Published 13 Mar 2011 in The Denver Post
Copyright ©2011 by Ed Quillen. All rights reserved.

Like a good citizen, I try to follow our General Assembly, but it hasn't been a pleasant process this year.

For instance, there was H.B. 1104, which would have required the Department of Revenue to tally up state taxes that might have been collected were it not for various income-tax credits, sales-tax exemptions, federal income-tax deductions and severance-tax exemptions.

Nobody seems to know exactly how much they amount to -- one estimate is a $2.2 billion a year loss in state revenue -- but it makes sense to learn the total and find out whether these hidden subsidies are serving any useful public purpose. It especially makes sense when the state budget is pinched.

So I hoped it would pass.

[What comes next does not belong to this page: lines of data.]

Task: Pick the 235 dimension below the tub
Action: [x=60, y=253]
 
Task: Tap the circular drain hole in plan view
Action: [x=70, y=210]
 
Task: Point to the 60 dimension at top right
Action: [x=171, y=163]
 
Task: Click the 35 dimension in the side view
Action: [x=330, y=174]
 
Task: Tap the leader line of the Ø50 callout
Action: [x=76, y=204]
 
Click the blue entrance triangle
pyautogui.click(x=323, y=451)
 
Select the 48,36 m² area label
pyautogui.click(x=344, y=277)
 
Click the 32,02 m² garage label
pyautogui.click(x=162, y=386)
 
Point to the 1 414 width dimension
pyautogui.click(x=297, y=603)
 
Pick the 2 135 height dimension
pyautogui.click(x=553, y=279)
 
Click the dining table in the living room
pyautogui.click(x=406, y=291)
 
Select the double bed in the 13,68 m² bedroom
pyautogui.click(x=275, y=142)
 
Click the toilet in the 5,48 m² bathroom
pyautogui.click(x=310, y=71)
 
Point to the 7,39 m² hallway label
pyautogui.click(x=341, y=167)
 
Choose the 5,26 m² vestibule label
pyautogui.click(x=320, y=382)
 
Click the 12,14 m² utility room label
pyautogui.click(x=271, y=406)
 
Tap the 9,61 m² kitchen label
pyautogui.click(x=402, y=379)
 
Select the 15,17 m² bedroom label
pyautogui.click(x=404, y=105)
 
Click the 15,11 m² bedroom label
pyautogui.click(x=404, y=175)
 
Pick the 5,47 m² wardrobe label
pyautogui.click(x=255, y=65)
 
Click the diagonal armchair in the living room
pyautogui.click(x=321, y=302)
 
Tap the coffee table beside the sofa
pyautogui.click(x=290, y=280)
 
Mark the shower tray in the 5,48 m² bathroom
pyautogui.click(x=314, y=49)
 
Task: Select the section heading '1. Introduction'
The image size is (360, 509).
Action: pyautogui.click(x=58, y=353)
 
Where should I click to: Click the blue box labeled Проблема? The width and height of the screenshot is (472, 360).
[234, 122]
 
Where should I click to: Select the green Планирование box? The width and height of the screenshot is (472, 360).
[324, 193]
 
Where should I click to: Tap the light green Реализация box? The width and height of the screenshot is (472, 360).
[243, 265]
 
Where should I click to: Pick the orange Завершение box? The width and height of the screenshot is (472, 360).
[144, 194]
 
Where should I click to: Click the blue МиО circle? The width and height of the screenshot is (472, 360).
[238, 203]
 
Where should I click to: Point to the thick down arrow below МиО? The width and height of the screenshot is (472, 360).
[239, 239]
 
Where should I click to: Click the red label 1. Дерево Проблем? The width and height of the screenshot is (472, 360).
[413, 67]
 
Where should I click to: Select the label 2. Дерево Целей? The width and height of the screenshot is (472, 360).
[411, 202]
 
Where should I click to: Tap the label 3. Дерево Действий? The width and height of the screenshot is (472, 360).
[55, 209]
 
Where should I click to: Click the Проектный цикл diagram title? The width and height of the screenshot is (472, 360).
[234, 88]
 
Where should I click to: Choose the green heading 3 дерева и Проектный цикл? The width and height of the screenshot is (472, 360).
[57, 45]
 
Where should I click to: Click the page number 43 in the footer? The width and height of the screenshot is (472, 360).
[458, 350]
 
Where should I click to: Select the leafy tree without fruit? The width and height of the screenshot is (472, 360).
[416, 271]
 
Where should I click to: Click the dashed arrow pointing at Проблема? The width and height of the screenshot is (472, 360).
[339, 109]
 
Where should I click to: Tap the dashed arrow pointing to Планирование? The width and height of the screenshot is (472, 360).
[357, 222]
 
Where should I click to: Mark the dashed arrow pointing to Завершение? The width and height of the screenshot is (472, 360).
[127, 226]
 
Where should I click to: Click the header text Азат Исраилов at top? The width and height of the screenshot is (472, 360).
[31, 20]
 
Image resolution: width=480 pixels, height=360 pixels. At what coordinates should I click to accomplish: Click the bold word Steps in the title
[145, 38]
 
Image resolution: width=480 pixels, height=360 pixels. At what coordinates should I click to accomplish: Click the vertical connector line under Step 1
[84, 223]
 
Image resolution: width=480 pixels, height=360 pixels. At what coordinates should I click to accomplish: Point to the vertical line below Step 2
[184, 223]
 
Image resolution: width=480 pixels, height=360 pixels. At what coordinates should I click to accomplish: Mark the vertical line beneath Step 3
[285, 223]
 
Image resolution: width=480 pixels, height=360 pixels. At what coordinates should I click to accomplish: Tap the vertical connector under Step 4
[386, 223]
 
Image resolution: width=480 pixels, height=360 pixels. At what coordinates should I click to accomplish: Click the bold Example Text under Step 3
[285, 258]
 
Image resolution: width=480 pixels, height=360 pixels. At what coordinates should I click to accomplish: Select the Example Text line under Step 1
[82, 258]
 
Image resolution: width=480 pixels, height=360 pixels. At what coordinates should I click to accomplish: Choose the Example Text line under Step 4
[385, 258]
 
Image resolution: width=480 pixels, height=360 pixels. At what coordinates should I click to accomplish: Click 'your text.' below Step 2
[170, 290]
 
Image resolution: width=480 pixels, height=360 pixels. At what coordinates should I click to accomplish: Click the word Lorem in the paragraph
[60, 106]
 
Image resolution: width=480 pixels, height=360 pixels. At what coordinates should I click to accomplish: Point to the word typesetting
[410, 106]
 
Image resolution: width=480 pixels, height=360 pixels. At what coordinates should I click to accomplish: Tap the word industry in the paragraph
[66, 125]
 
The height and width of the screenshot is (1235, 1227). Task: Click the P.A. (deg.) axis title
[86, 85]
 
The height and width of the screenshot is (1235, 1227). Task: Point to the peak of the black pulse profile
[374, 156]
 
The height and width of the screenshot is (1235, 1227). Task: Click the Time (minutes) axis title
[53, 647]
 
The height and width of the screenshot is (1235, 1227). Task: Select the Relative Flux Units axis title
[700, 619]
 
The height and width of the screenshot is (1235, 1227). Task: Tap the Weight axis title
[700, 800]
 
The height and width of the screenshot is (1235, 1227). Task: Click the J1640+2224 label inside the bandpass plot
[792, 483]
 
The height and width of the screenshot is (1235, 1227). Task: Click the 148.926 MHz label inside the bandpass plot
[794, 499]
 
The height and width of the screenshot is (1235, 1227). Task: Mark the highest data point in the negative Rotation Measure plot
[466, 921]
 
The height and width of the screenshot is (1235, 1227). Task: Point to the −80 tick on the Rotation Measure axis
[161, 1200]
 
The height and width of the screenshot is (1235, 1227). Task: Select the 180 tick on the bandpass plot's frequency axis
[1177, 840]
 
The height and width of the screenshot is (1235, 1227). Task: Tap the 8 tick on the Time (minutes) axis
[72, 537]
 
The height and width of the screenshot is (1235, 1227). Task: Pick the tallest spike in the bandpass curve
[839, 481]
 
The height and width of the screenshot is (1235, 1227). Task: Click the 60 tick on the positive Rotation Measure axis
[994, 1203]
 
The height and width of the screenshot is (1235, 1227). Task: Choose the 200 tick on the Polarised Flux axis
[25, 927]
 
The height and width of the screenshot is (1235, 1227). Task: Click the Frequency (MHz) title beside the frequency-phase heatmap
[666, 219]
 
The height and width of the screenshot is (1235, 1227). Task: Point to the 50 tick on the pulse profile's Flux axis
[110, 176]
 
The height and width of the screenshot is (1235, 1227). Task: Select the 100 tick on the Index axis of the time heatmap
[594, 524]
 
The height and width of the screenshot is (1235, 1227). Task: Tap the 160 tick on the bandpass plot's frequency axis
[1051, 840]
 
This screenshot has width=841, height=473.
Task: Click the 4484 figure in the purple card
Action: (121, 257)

But a House committee voted 7-6 to table it indefinitely, which is a technical term the legislature uses for "killed it because it might offend some campaign contributors who like the sweet deals they're currently getting from the state." Or perhaps they just had a problem with transparency and fairness. Most of us will continue to pay higher state taxes to make up for the taxes not being collected from parties whose names remain hidden.

Then there was the proposal to restore the sales-tax exemption on soda, apparently on the grounds that carbonated concoctions of high-fructose corn syrup are actually nutritious "food," and struggling families shouldn't have to pay a 2.9 percent sales tax on it.

Granted, the stuff does create jobs for dentists, weight-loss specialists and diabetes caregivers, so I suppose there's a certain logic to making pop slightly more affordable. And hey, while they're at it, go ahead and eliminate those job-killing taxes on tobacco, beer and whiskey, too.

I've also been trying to follow legislation supported by our secretary of state, Scott Gessler, who wants to protect us from voting by non-citizens, even if it hasn't been much of a problem in Colorado.

He testified last week in support of House Bill 1252, which would give him the authority to request proof of citizenship from any voter who he "believes is not a citizen of the United States."

This got me to wondering. I've been voting regularly in Colorado for nearly 40 years, but how could I prove I was a citizen if the secretary of state came calling?

After all, I have brown eyes and live in a town with a Spanish name, on soil that was once part of Mexico. Certainly "reasonable" grounds for suspicion for some people these days, especially since I often vote for candidates who are not from Gessler's party.

I don't have a passport. I don't even know where my birth certificate is, and I don't know what that would prove anyway. It describes a 19-inch-long male human who weighs 7 pounds, 3 ounces. That could fit about half the people who are of my approximate age.

There''s an honorable discharge from the U.S. Army in some box in our cellar, but the DD-214 doesn't describe me and besides, it proves nothing about citizenship -- back in the day, I knew a couple of resident aliens who got drafted.

I do have a photo ID, a state driver's license, but all that really proves is residence and the ability to pass a test, not citizenship.

If Geissler gets his way, I'll have to shell out $165 for a passport, just to be sure I can vote in my own country. That should cut down on the number of people voting, which is likely what Gessler really wants, despite all his expressed concerns that "thousands of non-citizens are registered to vote in Colorado."